An expansive point of view, intelligence, soulfulness, integrity and a healthy dose of goofiness for good measure.

What are the most important skills for doing your job and how did you develop them?

I developed my skills by being around good, intelligent and funny people. When I worked for Linda Ellerbee, my immediate boss was an Emmy award-winning producer named Mark Lyons. He made sure we told good stories as segment producers. He was that Lou Grant-type — the person you didn’t want to disappoint — so we all worked hard to make sure we didn’t.

My father is an Episcopal priest, and he and my mother were both civil rights activists. When AIDS cases were first being reported, my parents were noticeably inclusive and welcoming to people who had been diagnosed with the mysterious disease. Witnessing my parents being kind to people to whom others were not had a long-lasting effect on me. As a result, I tend to get worked up by injustice and do my part in making sure everyone feels included.
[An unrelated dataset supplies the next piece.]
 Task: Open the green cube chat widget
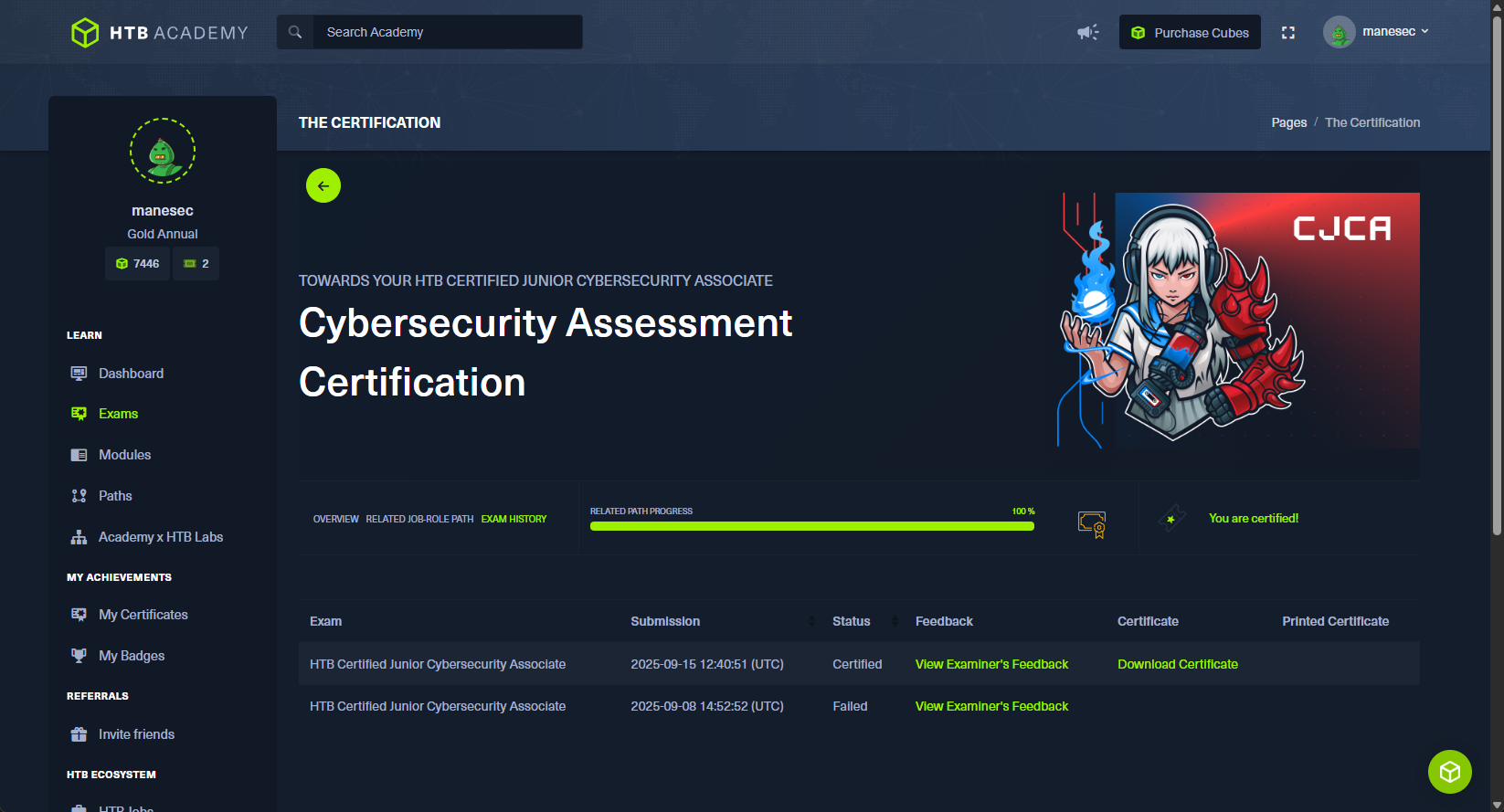pyautogui.click(x=1449, y=772)
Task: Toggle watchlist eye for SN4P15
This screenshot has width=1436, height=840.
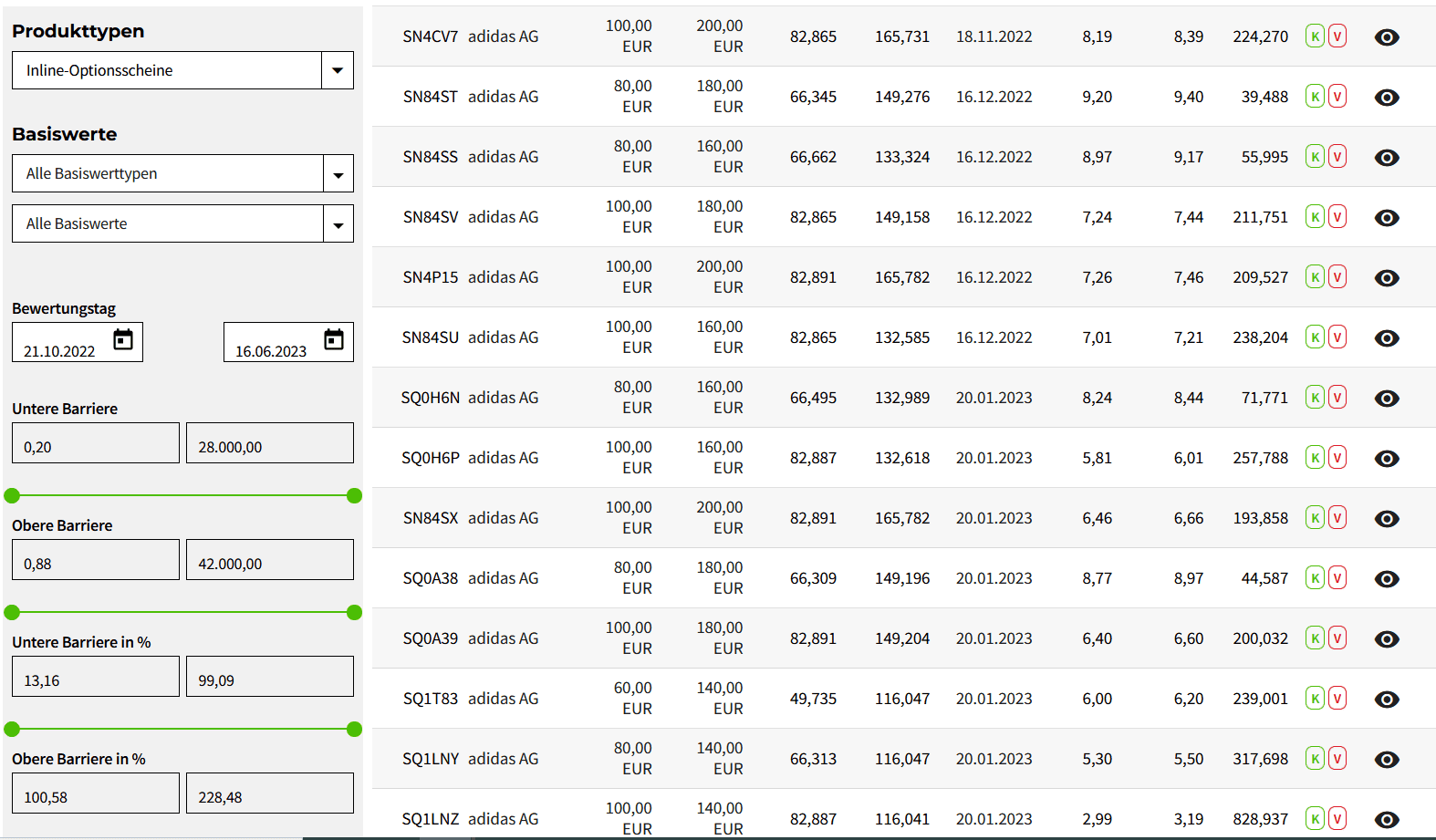Action: coord(1386,278)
A fundamental principle for Smart Girls is social justice, and I try to successfully model our messaging and content on the exemplary leadership and behavior that changes lives for the better.

What’s the biggest lesson you learned at work, and how did you learn it?

I’m no stranger to making blunders at work or in life — that’s what makes us human. From sending an important email to the wrong recipient, or worse like accidentally hitting reply all with a private message, to not getting enough footage for a story, I’ve learned that no matter how hard you try not to mess up, mistakes are inevitable. But it’s not what happens to you, it’s how you handle it and what you learn from it. Find your resilience, fix it as best you can, get over it and move forward.

You are involved with numerous organizations including Ann Richards School for Young Women Leaders, ONE Girls and Women Advisory Board, and The White House’s Let Girls Learn Initiative. Amy Poehler’s Smart Girls is also focused on women’s empowerment. What is your advice for young women who want to help their community by finding causes they care about?

They can go to Wendy Davis’ empowering website, Deeds Not Words. It’s set up to help you understand causes you care about most, and they guide you to be a participant in solutions. Do Something is another excellent resource. Or use our toolkits — we have some about senior citizens, volunteering at dog shelters and other civic participation. It’s important is to realize that you can make a difference from wherever you are right now.

What is one thing that you wish you had known when you were starting out your career?

After working at the ranch in Montana the summer after graduating from college, I took a job at a law firm in downtown Houston and didn’t have a car. Houston is not an easy town to be careless in. I seemed to be the only woman on the bus I took to work, and the law firm job required that I wear hosiery. It was not a good time for me.

That experience turned out to be one of life’s many waystations, but it didn’t feel that way at the time. Then, in a moment of grace, a light bulb went off one day as I pretended to work in my cubicle. I was thinking about a documentary class in college that really spoke to me, which interestingly turned out to be the only A+ I ever earned in college. So instead of wallowing in my self-imposed misery, I enrolled in a broadcast journalism night class at Rice University and, from that, a career was born. I wish I’d had a better understanding that my temporary circumstance was an opportunity for me to figure out who I was and what truly interested me. When I talk to young people now, I relay this message and remind them that they are free to forge meaning in their lives on their own terms.

What is the best advice you’ve ever received?

Read Pema Chödrön’s work.

What is your business advice for other young professional women?

Human decency takes priority, so focus on building your character. If you are in a position of privilege and power and have a voice that can be heard, use it to help bring others up. Never forget that we stand on the shoulders of women who fought hard battles knowing the results wouldn’t come until later. Honor them.

Also, acknowledge your team. Do not be stingy with pats on the back. Give credit where credit is due. Letting others know their hard work is appreciated is good for all of us and keeps the energy positive. It’s what decent humans do.